## What is asked
**1)** According to the album review, in what year was Blood Red River first released as an EP?
**2)** Please rewrite everything in the album review from "First, that it" down to "as their own.", putting "record" in place of "single".

## Excerpt to read
-- begin --

Blood Red River: 1982-1984
The Scientists
Sympathy for the Record Industry

Get any Australian of a certain age drunk enough - and reminiscing - and chances are you'll be informed of two 'indisputable' facts.

First, that it was the Brisbane-born outfit The Saints who jump-started the international punk movement with the release of their single (I'm) Stranded in September 1976 - long before the Britishcame along and put their stink on the genre and tried to claim it as their own.

And, second, it was a group of musicians who had first gathered together in the suburbs of Perth in the 1970s who dusted off the musical limitations of punk and emerged into the light of the '80s with a sound that more than a decade later would universally become known as 'grunge'.

Led by the irrepressible talents of singer-songwriter Kim Salmon, The Scientists burned bright but all too briefly in the '80s, picking up and leaving Perth for the big smoke of, first, Sydney and then London before they imploded. But their legacy has lingered long and hard, built on a foundation of pounding drums and feedback and vocals that grind like gravel.

Blood Red River began life as an EP released in 1983 when the band were at the very height of their powers, with a line-up that consisted of Salmon on guitars and vocals, Boris Sujdovic (bass), Brett Rixon (drums) and Tony Thewlis (guitar). An expanded version, though, lengthens the tracklist to include what was recorded in 1985 for the Demolition Derby EP, thereby giving us Murderess in a Purple Dress, a song which if ever heard stripped right down to its bare bones, charts a bloodline that reaches right back to the likes of Robert Johnson and the blues of the Mississippi Delta.

-- end --

## Extracted data
-- begin --

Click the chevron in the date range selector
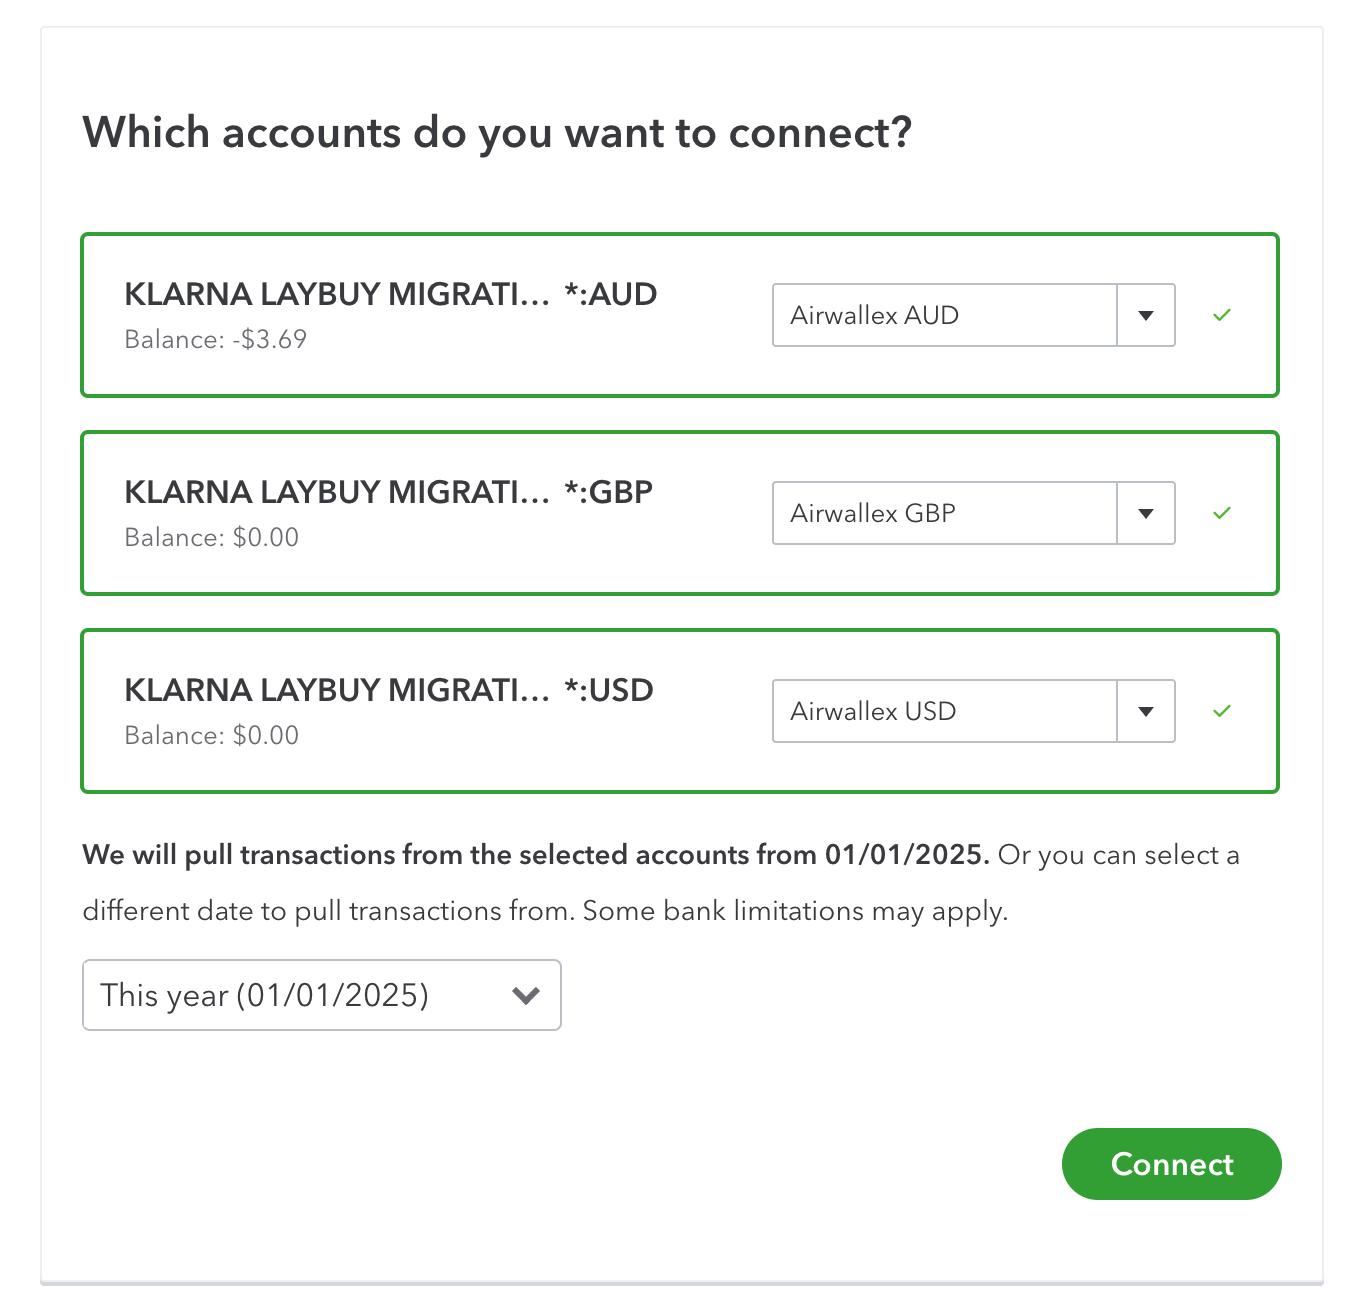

-- end --
-- begin --

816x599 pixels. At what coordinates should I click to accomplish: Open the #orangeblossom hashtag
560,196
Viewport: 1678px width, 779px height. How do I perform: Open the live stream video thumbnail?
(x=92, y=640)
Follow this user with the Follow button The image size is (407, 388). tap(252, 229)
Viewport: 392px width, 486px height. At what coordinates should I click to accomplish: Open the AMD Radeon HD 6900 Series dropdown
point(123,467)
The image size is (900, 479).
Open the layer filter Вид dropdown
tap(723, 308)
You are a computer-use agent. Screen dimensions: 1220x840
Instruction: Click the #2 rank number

-- end --

## In response
**1)** 1983

**2)**
First, that it was the Brisbane-born outfit The Saints who jump-started the international punk movement with the release of their record (I'm) Stranded in September 1976 - long before the Britishcame along and put their stink on the genre and tried to claim it as their own.